What is expected: Omit the pictures, then reproduce exactly the line bearing "Task: Click WordPress" and every line after it up to and including the last line of the entries below.

Input data:
──────────
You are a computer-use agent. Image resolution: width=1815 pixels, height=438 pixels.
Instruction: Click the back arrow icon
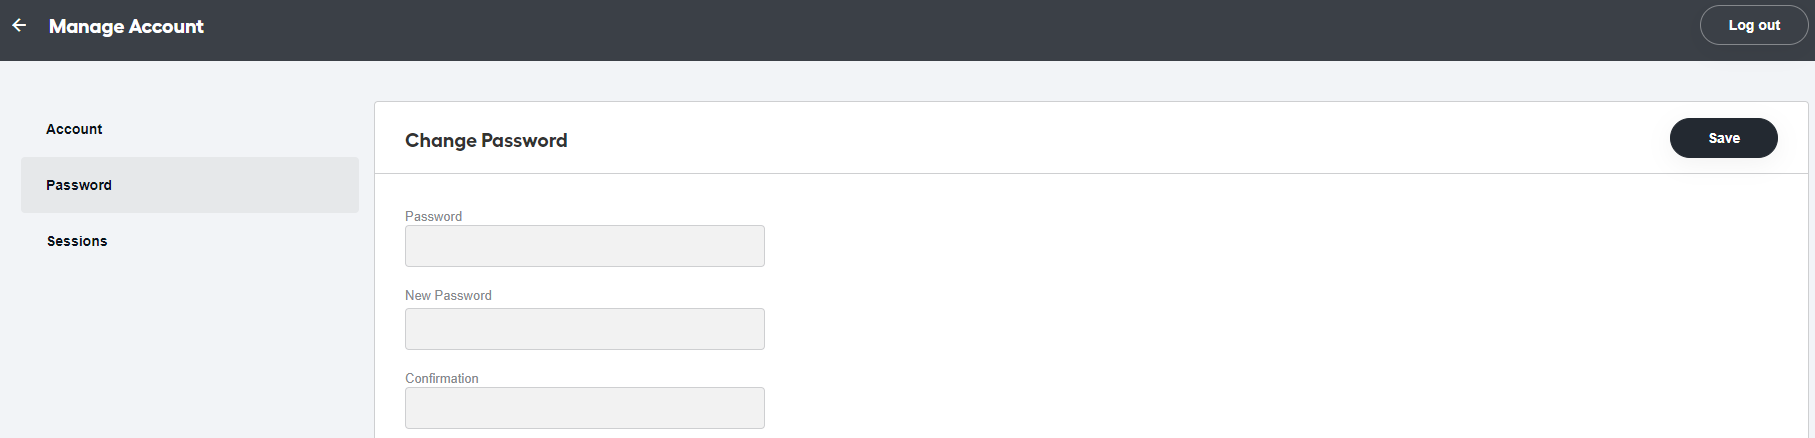point(19,25)
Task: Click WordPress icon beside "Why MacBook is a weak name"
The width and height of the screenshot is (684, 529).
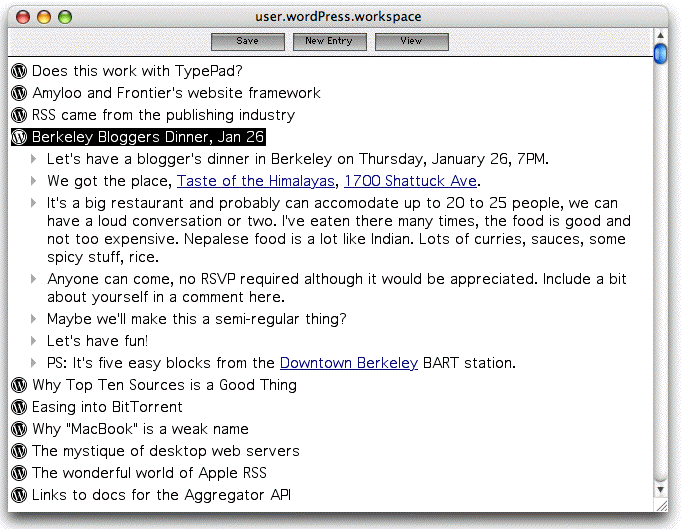Action: (19, 429)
──────────
Task answer:
Task: Click WordPress icon beside "Why MacBook is a weak name"
The width and height of the screenshot is (684, 529).
Action: (19, 429)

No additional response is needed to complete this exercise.